Die Regulierung medizinischer Software stellt eine komplexe Herausforderung dar, die immer stärker in den Fokus rückt, während neue technologische Innovationen und strenge gesetzliche Vorgaben miteinander ringen. In diesem Kontext gewinnt ein besonderes Bild Einzug: das von Behörden, die trotz digitaler Entwicklungen auf veraltete Praktiken setzen – sogenannte „digitale Dinosaurier“. Ein anschauliches Beispiel liefert die auditive Landschaft, die Hersteller medizinischer Software in Berlin erleben. Die Berliner Behörden sind dafür verantwortlich, sicherzustellen, dass Hersteller medizinischer Software alle geltenden Anforderungen erfüllen, doch ihr interner Umgang mit Technologie erscheint in vielerlei Hinsicht antiquiert und ineffizient. Es lohnt sich, einen Blick auf die Audits zu werfen und zu verstehen, wie die Überwachung abläuft, welche Technologien zum Einsatz kommen und welche Auswirkungen dies auf Medtech-Unternehmen und die digitale Zukunft der Regulierung hat.

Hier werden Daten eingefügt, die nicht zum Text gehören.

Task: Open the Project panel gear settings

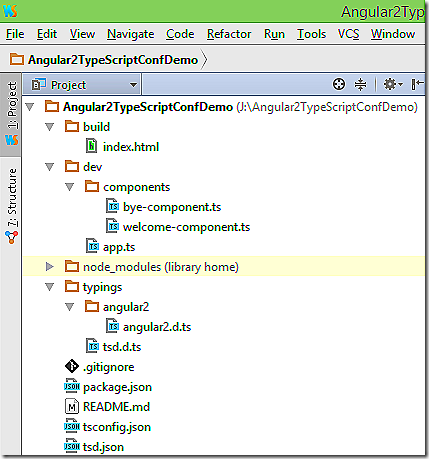Action: click(393, 84)
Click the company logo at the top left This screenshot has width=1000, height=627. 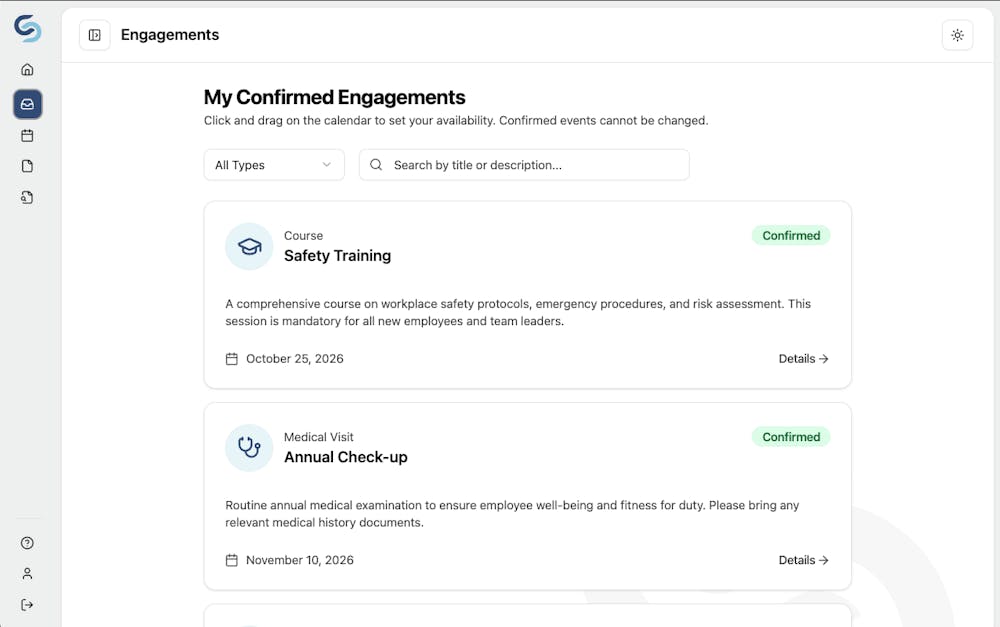point(27,29)
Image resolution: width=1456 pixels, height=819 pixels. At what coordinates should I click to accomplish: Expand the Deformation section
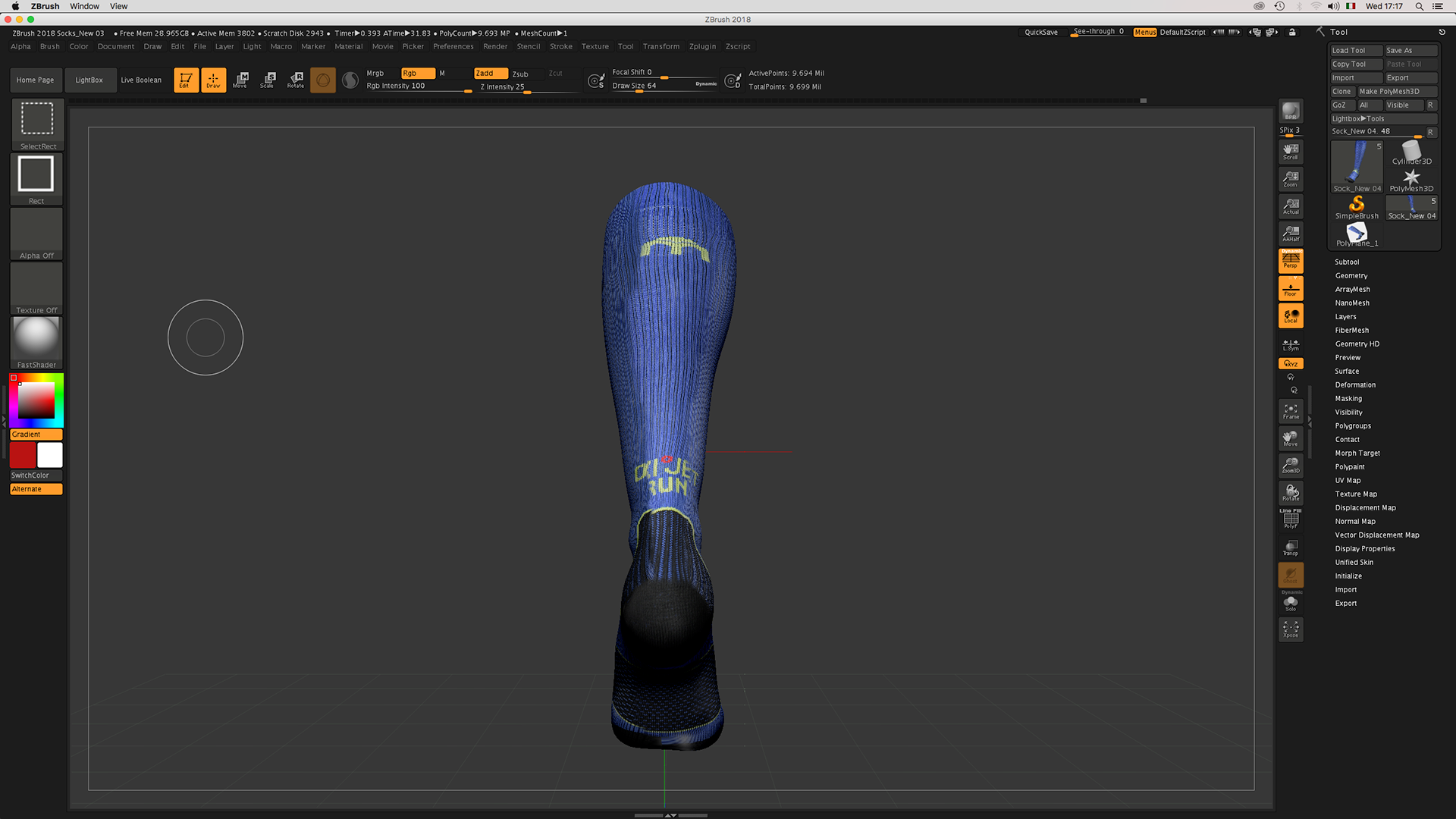coord(1354,384)
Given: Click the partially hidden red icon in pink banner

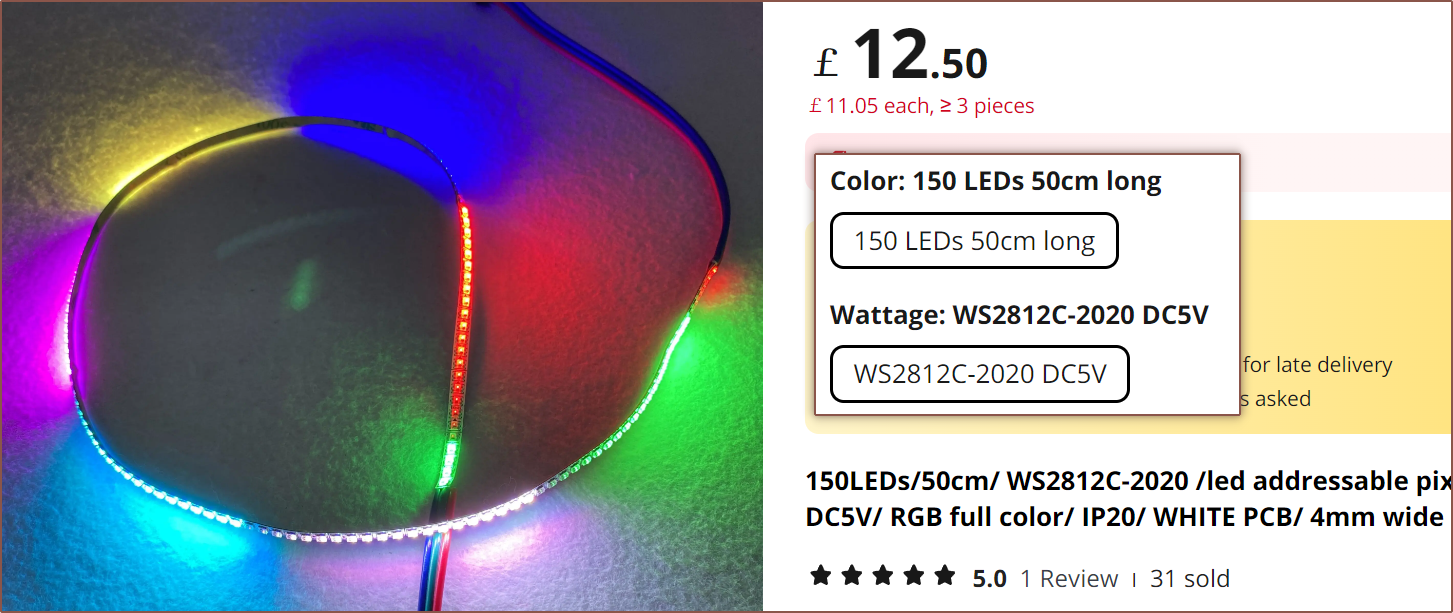Looking at the screenshot, I should [841, 153].
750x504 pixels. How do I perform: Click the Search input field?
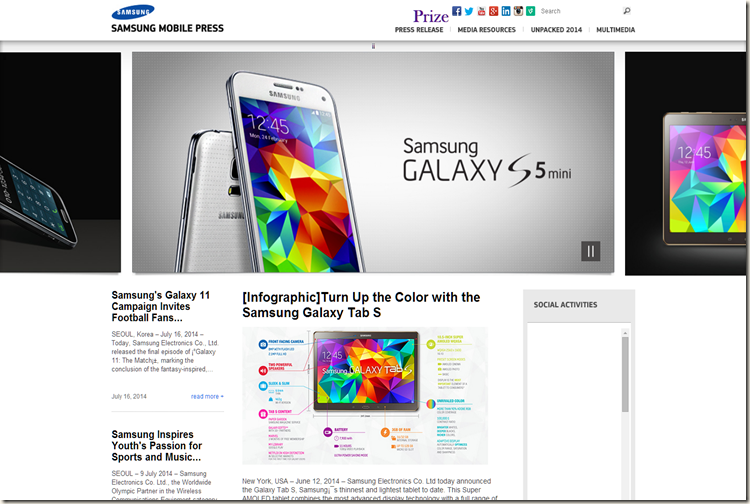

Zunächst erfolgt der Kontakt zwischen den Unternehmen und den Berliner Behörden hauptsächlich per E-Mail. Klingt einfach und zeitgemäß – doch hinter den Kulissen verbirgt sich ein überraschendes Paradoxon. Denn jede eingehende und ausgehende E-Mail wird ausgedruckt und in einem analogen Ordner aufbewahrt, der mit dem Namen des jeweiligen Unternehmens versehen ist. Diese Vorgehensweise offenbart nicht nur den immensen Papierverbrauch, sondern zeigt vor allem, wie wenig die Behörde nach digitalen Archivlösungen greift. Einige deutsche Bundesländer experimentieren zwar in Pilotprojekten mit digitalen Archivsystemen, Berlin ist jedoch erstaunlicherweise nach wie vor auf das physische Archivieren in Papierform angewiesen.
Noch kurioser wird der digitale Austausch, wenn die Behörden ein Schreiben senden wollen. Die E-Mail, die das Schreiben ankündigt, ist meistens leer – der eigentliche Text wird als PDF-Anhang beigefügt. Allerdings handelt es sich bei diesem Anhang meistens um einen Scan eines ausgedruckten und unterschriebenen Dokuments, das nicht durchsuchbar oder kopierbar ist. Dies liegt daran, dass die Behörden erst eine physische Version des Schreibens erstellen, diese dann erneut einscannen und das Bild im PDF-Format verschicken. Diese Methode ist nicht nur ineffizient, sondern erschwert auch die digitale Verarbeitung und Analyse der Inhalte durch die Adressaten.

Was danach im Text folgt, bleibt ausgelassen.